Edmund was born in 1930, the third child of his parents, Christopher Pevensie and Helen Pevensie. In 1932, sometime before his second birthday, his sister Lucy was born. At this time, the Pevensies lived in New York, USA.

Edmund began attending boarding school with his brother Peter in 1939, at the age of nine. The experience was apparently a bad one for him, as his personality afterwards began to get worse.

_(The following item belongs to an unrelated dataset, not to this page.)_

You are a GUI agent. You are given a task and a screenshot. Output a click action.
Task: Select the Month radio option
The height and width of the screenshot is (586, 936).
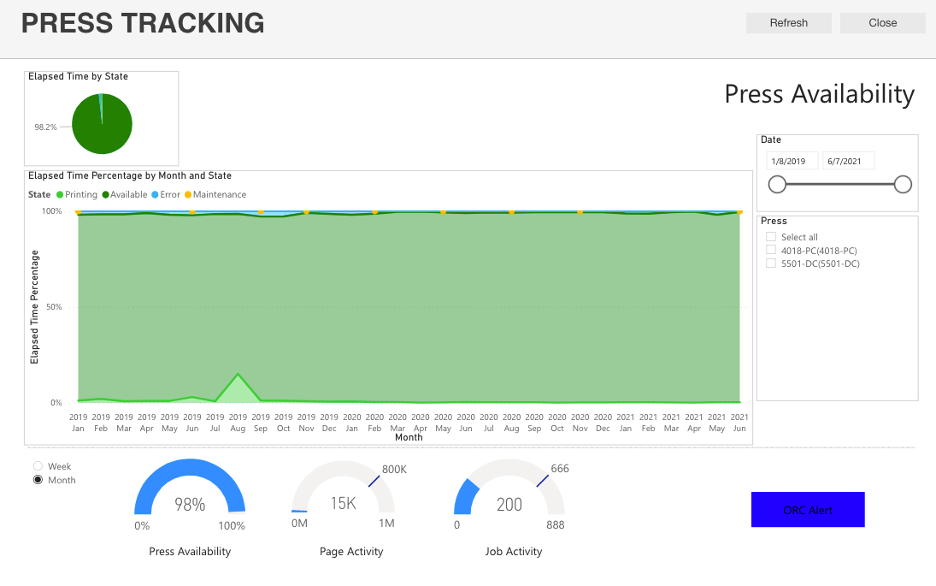coord(39,480)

Around this time, World War II began, and the children's father was called away to fight in the war. Some time later, in the month of September, in 1940, Edmund and his siblings were evacuated from London, due to the German bombings on the city. They were sent to live in the countryside with an old professor called Digory Kirke. Shortly after their arrival, Edmund began mocking Lucy who professed to have visited a place called Narnia, and befriended a faun called Mr. Tumnus, by going through a wardrobe hidden somewhere inside the Professor's mansion.

Winter Rebellion

Shortly afterwards, Edmund followed his little sister through the wardrobe, where she claimed her magical country existed. He was shocked to discover she had been telling the truth, as he found himself in a wintry forest. While he was there, he soon stumbled across a sleigh carrying a large lady.

The woman introduced herself as Jadis, the Queen of Narnia. After inviting him to sit and talk with her, and conjuring him food and drink, the Queen confided in Edmund that she had always wanted a son like him to be her heir. Over the course of their chat, Edmund, who of course had no idea of the significance of his information beyond the fact he was telling it to a complete stranger, told her a great deal about his family, and that Lucy had already visited her country, and that she had met Mr. Tumnus.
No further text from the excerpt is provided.